### What to work on:
From the line that contains "Open the 法人 column filter chevron" to the last line of the records below, retype each line exactly; leave out everything else.

### Provided data:
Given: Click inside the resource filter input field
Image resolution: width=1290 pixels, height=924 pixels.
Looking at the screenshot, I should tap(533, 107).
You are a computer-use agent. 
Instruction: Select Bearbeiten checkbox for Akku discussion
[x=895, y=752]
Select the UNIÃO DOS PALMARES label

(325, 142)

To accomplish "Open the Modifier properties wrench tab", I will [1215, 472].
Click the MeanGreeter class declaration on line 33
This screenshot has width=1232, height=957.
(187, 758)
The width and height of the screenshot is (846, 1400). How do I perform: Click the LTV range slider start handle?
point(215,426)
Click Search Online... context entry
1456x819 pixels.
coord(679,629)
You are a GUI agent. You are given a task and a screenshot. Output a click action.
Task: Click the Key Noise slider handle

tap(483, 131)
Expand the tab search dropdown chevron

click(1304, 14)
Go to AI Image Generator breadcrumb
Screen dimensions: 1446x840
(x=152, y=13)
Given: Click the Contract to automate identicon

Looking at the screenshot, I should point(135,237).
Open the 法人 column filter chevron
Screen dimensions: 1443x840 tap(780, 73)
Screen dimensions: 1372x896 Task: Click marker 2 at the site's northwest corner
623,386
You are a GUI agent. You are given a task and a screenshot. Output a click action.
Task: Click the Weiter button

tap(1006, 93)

### Output:
Open the 法人 column filter chevron
Screen dimensions: 1443x840 tap(780, 73)
Screen dimensions: 1372x896 Task: Click marker 2 at the site's northwest corner
623,386
You are a GUI agent. You are given a task and a screenshot. Output a click action.
Task: Click the Weiter button

tap(1006, 93)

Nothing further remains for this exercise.